Samedi, Bruno Retailleau a exprimé son intention de quitter le gouvernement si la France décidait de ne pas maintenir une pression sur l’Algérie. L’objectif est de persuader ce pays d’accepter le retour de ses citoyens présents illégalement sur le sol français. La coopération momentanée entre le Premier ministre et le ministre de l’Intérieur est basée sur des intérêts partagés mais précaires.
Bruno Retailleau, chef de file sur des dossiers sensibles
Le ministre de l’Intérieur, Bruno Retailleau, est actuellement en première ligne sur des questions complexes telles que le trafic de drogue. Il se trouve également au centre de l’attention sur d’autres sujets pressants, notamment la crise des relations diplomatiques entre la France et l’Algérie et la mise en œuvre des OQTF envers les migrants en situation irrégulière. Sur ces sujets brûlants, Bruno Retailleau est très actif, cherchant à capter l’attention et à influencer le débat. Il fait entendre sa voix distinctement dans les médias, exprime ses indignations et énonce ses conditions. Cela l’amène parfois à empiéter sur les compétences de certains confrères, comme Gérald Darmanin à la Justice ou Jean-Noël Barrot aux Affaires étrangères, parfois même en remettant en question la primauté présidentielle concernant les accords de 1968 avec l’Algérie – ce qui lui a valu un rappel à l’ordre de l’Élysée. Retailleau s’appuie sur l’opinion publique pour renforcer sa position au sein du gouvernement, prônant par exemple un « rapport de forces avec l’Algérie », selon ses propos rapportés le 15 mars par Le Parisien-Aujourd’hui en France. Il n’hésite pas à insinuer qu’il pourrait démissionner si ses demandes ne sont pas satisfaites.

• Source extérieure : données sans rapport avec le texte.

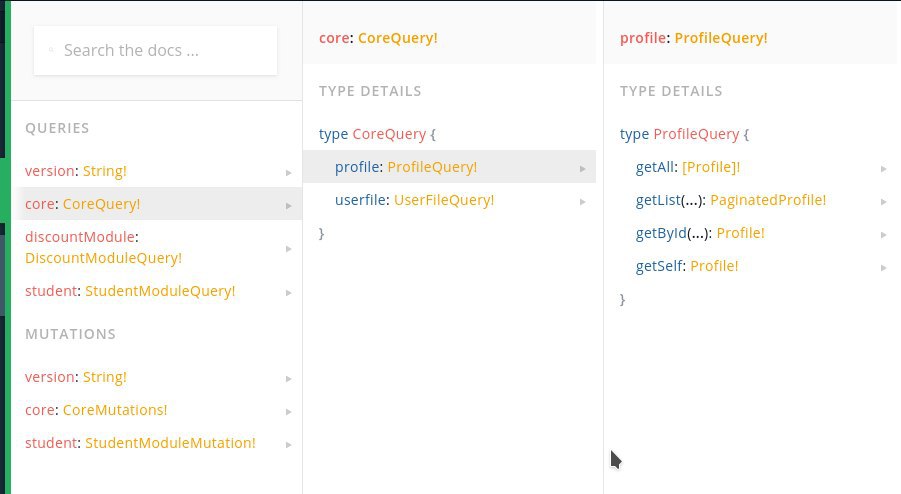Select core: CoreMutations! under Mutations
Image resolution: width=901 pixels, height=494 pixels.
[x=157, y=410]
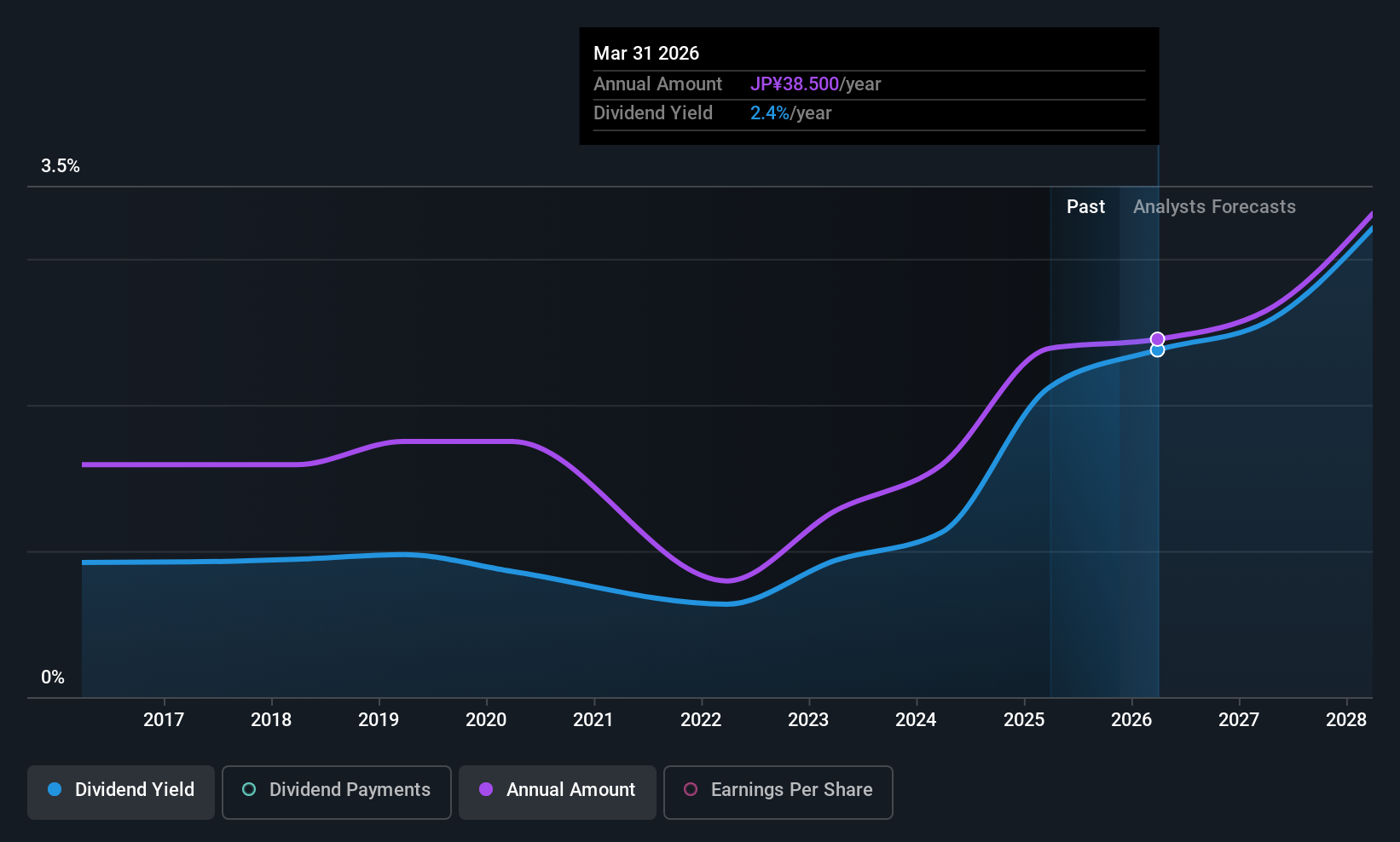Select the 2017 year label on the axis
Screen dimensions: 1400x842
tap(164, 720)
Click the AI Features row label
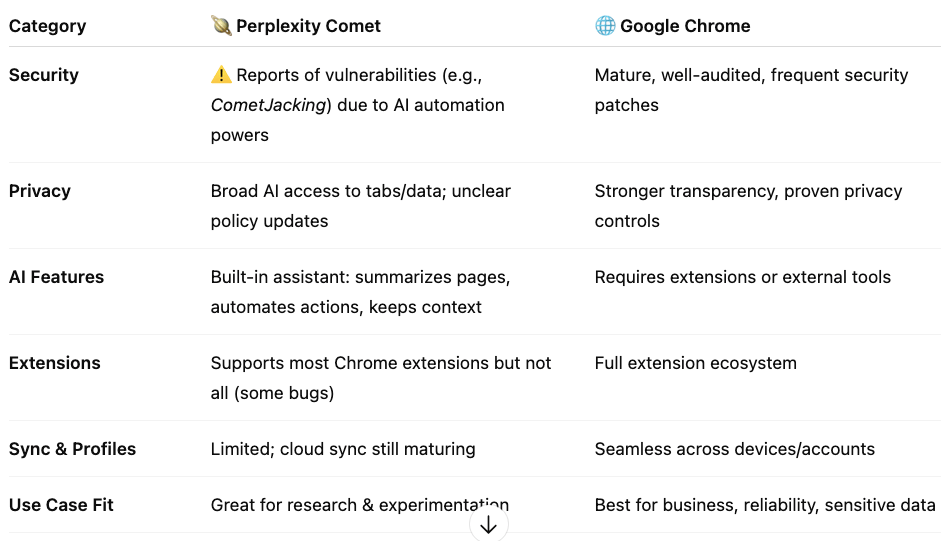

Cette approche présente des risques. Bien que réellement populaire dans les sondages, Retailleau pense, pour le moment, être à l’abri des retombées négatives. Il use de son autorité même au sein du gouvernement, comme en témoigne son rappel à l’ordre de la ministre des Sports, Marie Barsacq, qu’il critique pour avoir déclaré que le port du voile n’était pas nécessairement synonyme d’« entrisme » dans le milieu sportif. Cette intervention tranche avec l’attitude de François Bayrou, Premier ministre, qui préfère parfois laisser certaines ambiguïtés s’installer pour mieux naviguer dans le tumulte gouvernemental. La question de savoir si cette alliance tiendra repose sur une interrogation : lequel des deux, Retailleau ou Bayrou, a le plus besoin de l’autre ?

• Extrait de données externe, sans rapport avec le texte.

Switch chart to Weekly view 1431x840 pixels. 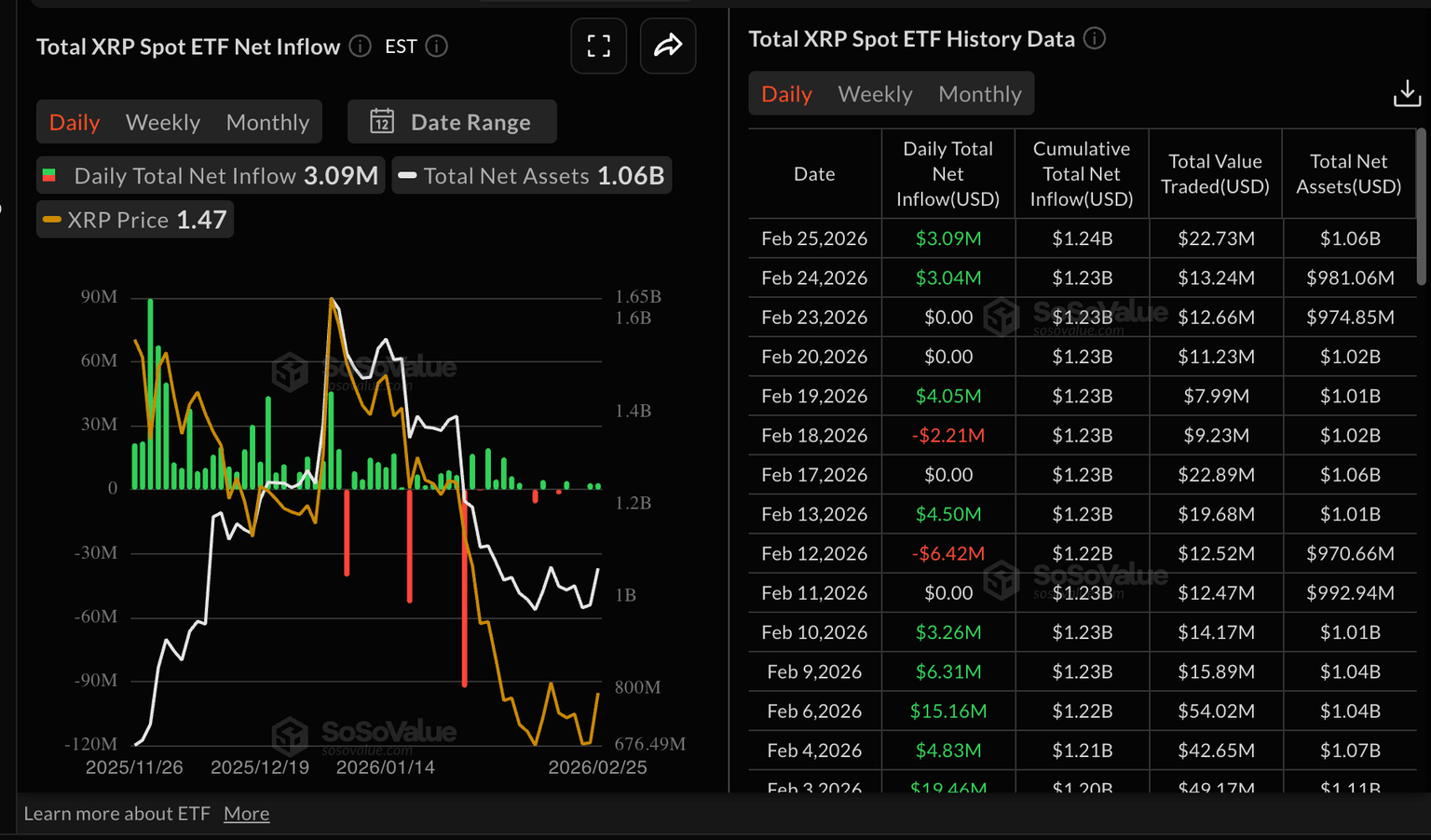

Éviter l’image d’un ministre seulement en paroles
La réponse à cette question n’est pas simple. Bien qu’il paraisse essentiel au fonctionnement du gouvernement, Bruno Retailleau n’a pas le contrôle absolu du calendrier politique. Quitter son poste avant le 17 mai, date du congrès des militants du parti LR, reviendrait à concéder la victoire à son concurrent, Laurent Wauquiez, et à conforter Marine Le Pen dans sa critique, selon laquelle Retailleau ne représenterait que « des mots et du vent ». En outre, la situation géopolitique, renforcée par la menace russe et l’affaiblissement de Donald Trump, complique davantage les défis du ministre de l’Intérieur.
Actuellement, Bruno Retailleau n’est plus au centre de toutes les attentions. L’incertitude quant à la longévité du duo Bayrou-Retailleau provient de sa nature même : une alliance temporaire, fondée sur des intérêts communs fragiles. C’est un mariage de convenance, similaire à ceux que le ministre de l’Intérieur critique lorsqu’ils concernent des étrangers.